The preface to this story was the swollen belly where life was nourished for nine months. This awe-filled, Divinely-orchestrated, mind-boggling span of growth. Dizzying mitosis takes us from two celled blob to an eye-lashed infant with opposable thumbs. Some mothers sit in rapt wonder at the process. I was too busy studying the inside of the nearest toilet. As the prenatal term drew to a close, I felt…unprepared. Not physically or logistically – I was surprisingly calm about the birthing process, and had read the requisite books (mostly to conform to some culturally-implemented ideal that new mothers must consume a certain ration of public opinion and advice before birthing can commence; also a cultural construct…that any of this reading will be worth a nickel once the screaming child is in arms). I washed the onesies and folded them neatly in the drawer, but I felt emotionally stunted. My detachment, neutrality even, was maddening. I enlisted the help of my sister – a veteran mom with three kids and another on the way. I sought encouragement and she delivered. Why, I asked, was there no flurry of excitement. No welling of anxiety. No wild love and unhindered connection to the life inside. “I’ve felt the same way” she assured me, “but trust me, once your little one is placed in your arms, you’ll feel it.”

So I waited. Pregnancy passed like one surreal dream. Suddenly the dream – and the quiet – was punctuated by loud, hearty cries. She was here, and just like that we were parents. And I waited some more. For that feeling. That magical feeling you read about in books and watch on TLC shows. That feeling that deep down I know I was dreaming about all along. Expecting while I was expecting. But it didn’t come. Those first days, weeks, and even months I felt like I was caring for a stranger – nourishing, bathing, changing, rocking what seemed, at best, a distant relative. Flesh-and-blood instincts failed me, and I felt betrayed, and worse, guilty. I felt as though I had been denied that love-at-first sight experience that any good mother would surely feel. I willed myself to feel. To experience uninhibited love. Why is this so hard I lamented, shamefully at first?
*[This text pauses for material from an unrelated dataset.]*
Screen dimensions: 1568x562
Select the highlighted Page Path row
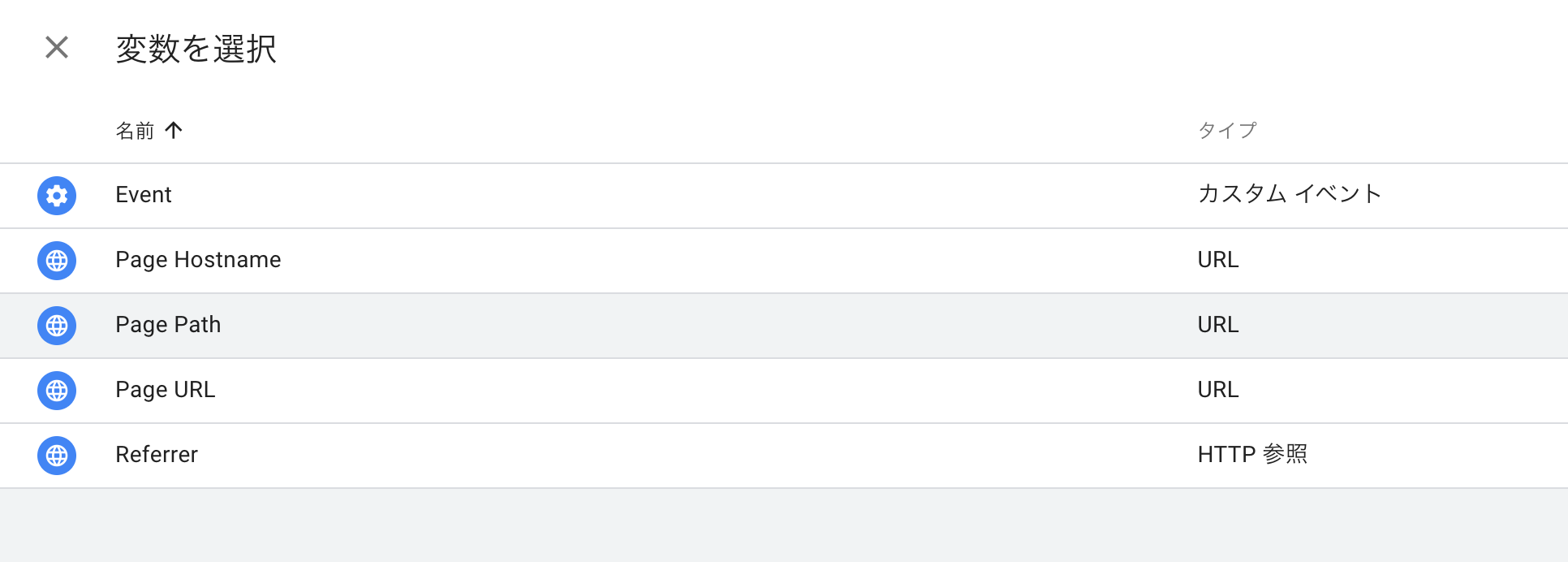[168, 325]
I know now. God orchestrated all those emotions and experiences to demonstrate just how complete my love could become. And with less than two weeks to go until the birthday descends on our abode, I can’t find the words to say how much I love her. To the moon and back sounds like a good start (thanks Sam McBratney). Motherhood is all those things you’d expect. All the things the books tell you. Exhausting and terrifying and hilarious and wonderful. But it’s more. More in ways that I can’t describe and could never have imagined. I love her so much I ache. I love her so much I just want to squeeze her little body so close to me that we morph into one. I want to bottle her toddler smell to spritz in years to come when she smells like hairspray and nailpolish. I want my skin to forever imprint the feel of her soft hair under my lips each night as I whisper lullabies. All this still fails to describe my love. It is unspeakable. And ultimately, it gives us a glimpse into the spiritual realm where we grapple to comprehend “how wide and long and high and deep is the love of Christ.” (Ephesians 3:18)

And so, just like Mary, I treasure and ponder and hold all these things close to my heart.